The figure from the simulator is simple physics - it has nothing to do with the motor, drive, battery, or controller or any motor modeling.

However, if you want to cruise at 30mph then you want to have a higher top end than that - rule of thumb is 25% higher (or cruise speed = 80% top speed) so the motor is not wound out. At 100% speed it has no extra torque for minor inclines, wind, maneuvering, etc. Even shaving that back a bit, the simulator shows 1532W to propel the bike at 35mph.
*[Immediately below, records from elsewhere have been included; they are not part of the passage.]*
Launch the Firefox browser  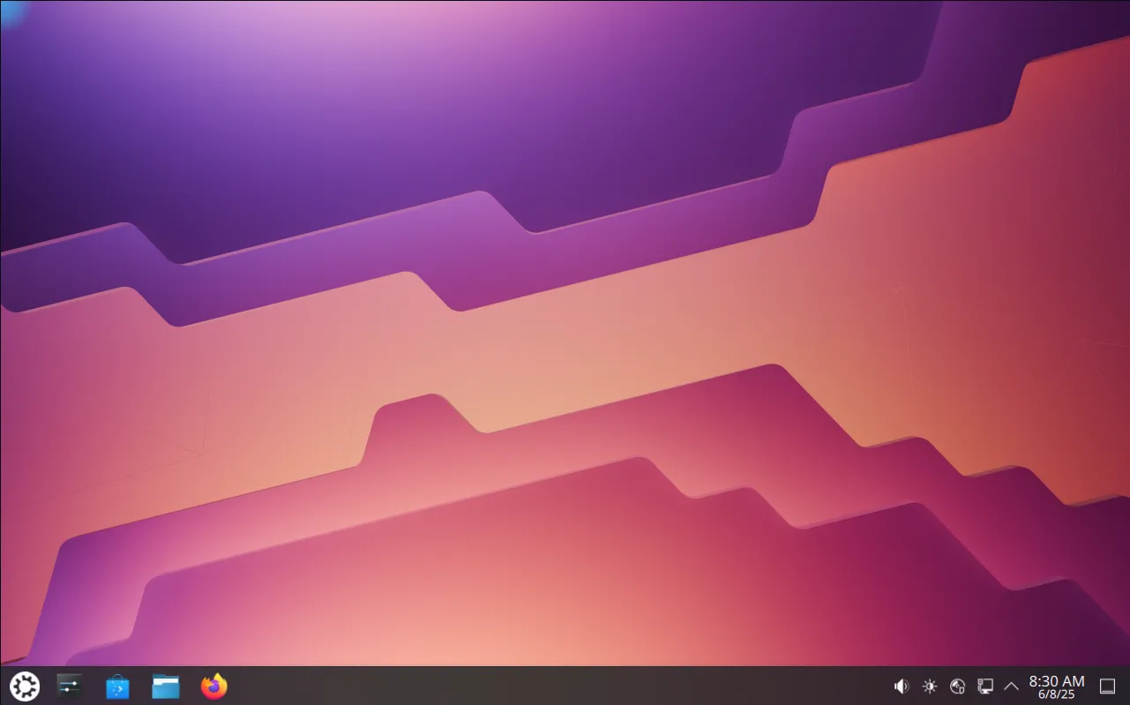pyautogui.click(x=213, y=686)
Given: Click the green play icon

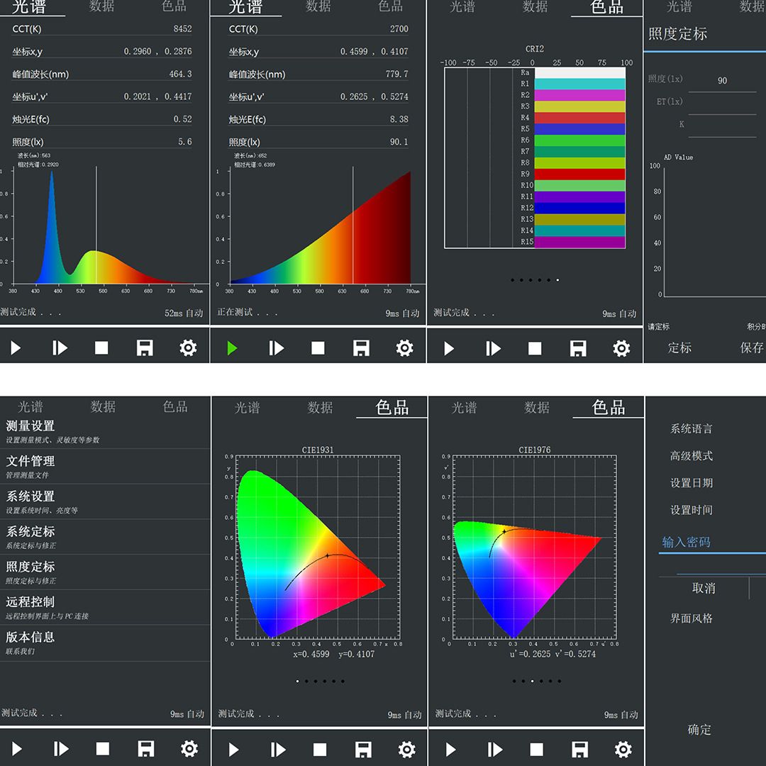Looking at the screenshot, I should coord(232,348).
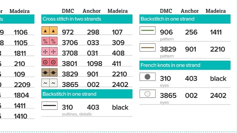Click the white French knot symbol for DMC 3865

(x=148, y=94)
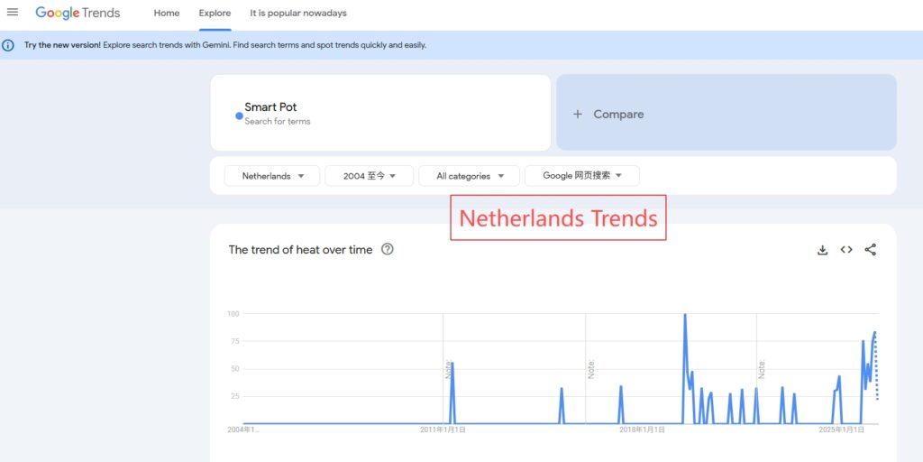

This means you need to be able to push 1915W into the system.

  • 1532W/0.80 = 1915W
So - assuming your cruising speed of 30mph, you need to be able to continuously push 1250W with a maximum of 1900W at a design top speed of about 35mph.

Since you have a 12mi run, the motor will need to dissipate the corresponding heat - this isn't a short 3-4mile jaunt where you could rely to some extent on motor mass to soak the heat to stave off eventual overheating. If you are accelerating hard in stop and go traffic, the heat situation gets worse in a hurry. High ambient temperatures also reduce the dissipation so some derating is a good plan.

  • Again - this is independent of the motor or drive type - no amount of gearing is going to make power appear from thin air.
From this baseline figure of 1250W at 30mph, we can see that your consumption will be about:

  • 1250W/30mph = 41.66Wh/mi
You can diminish this slightly by pedaling, but your contribution at 30mph is essentially inconsequential.

For a 24 mile round trip you will need:

  • 41.66Wh/mi * 24mi = 1000Wh
Derating this to 80% (capacity degradation over the life of the battery) gives you a battery size of no less than

  • 1000Wh/0.80 = 1250 Wh
Again, repeated hard accelerations will eat into this.

So for a 52V pack (without adjusting for mean discharge voltage and partial charging to extend life), you are looking very roughly at about:

  • 1250Wh/52V = 24Ah
The exact nature of your trip and the speeds you attain can change all this, but these are '30,000ft view' figures based on what you provided - you can jiggle them if you have better information or changed design criteria...

Thoughts:
  • slow down - aero drag is the major contributor to drag and goes up by the square of the velocity (see Load Line in above plot). Even running part of your trip at lower speed will dramatically improve these steady-state 30mph estimates.
  • possibly consider charging at work
 
OP. Thanks for the post.. I just purchased a paratrooper pro and currently in the process of researching hub motors for this bike. I plan to use it mostly for recreational kickback type riding. Your spreadsheet came in pretty handy for me as I have looked at these kits as well. Just to add some information regarding the golden motor magic pie five, The latest version of the five has Bluetooth built into the controller and you can use your smart phone to display various real-time information. I have also read that the 30 mph out of the box experiences seem to be valid. This set up is also one of my choices. The only issue I have with it is weight as it is pretty heavy. I am now considering a geared hub motor but I am concerned about
Reliability of these types of designs. Great thread.. Keep us posted on your progress
 
In general, a 2016 geared motor only breaks if you jump it, and land with the motor on, or overload it, ( like you weigh 300 pounds) or you over watt it past 1500w. Rough terrain, little pops, fine as long as you just get off the throttle to land those pops. Harder to control how you land it though, with pas. Throttle only kit for off road, IMO.

A geared rear motor works well for off road riding like you describe. It has great torque, but still a pretty light rear wheel compared to monster 3000w dd motors. Good for riding using the motor to help, vs a dirt ride that is really just a motorcycle type ride.

A stock 48v geared motor kit should do what you want fine. Riding real hard off road, I tend to get one mile from one ah of 48v. You can double that with pedaling though, if you are not a tired old fart like me.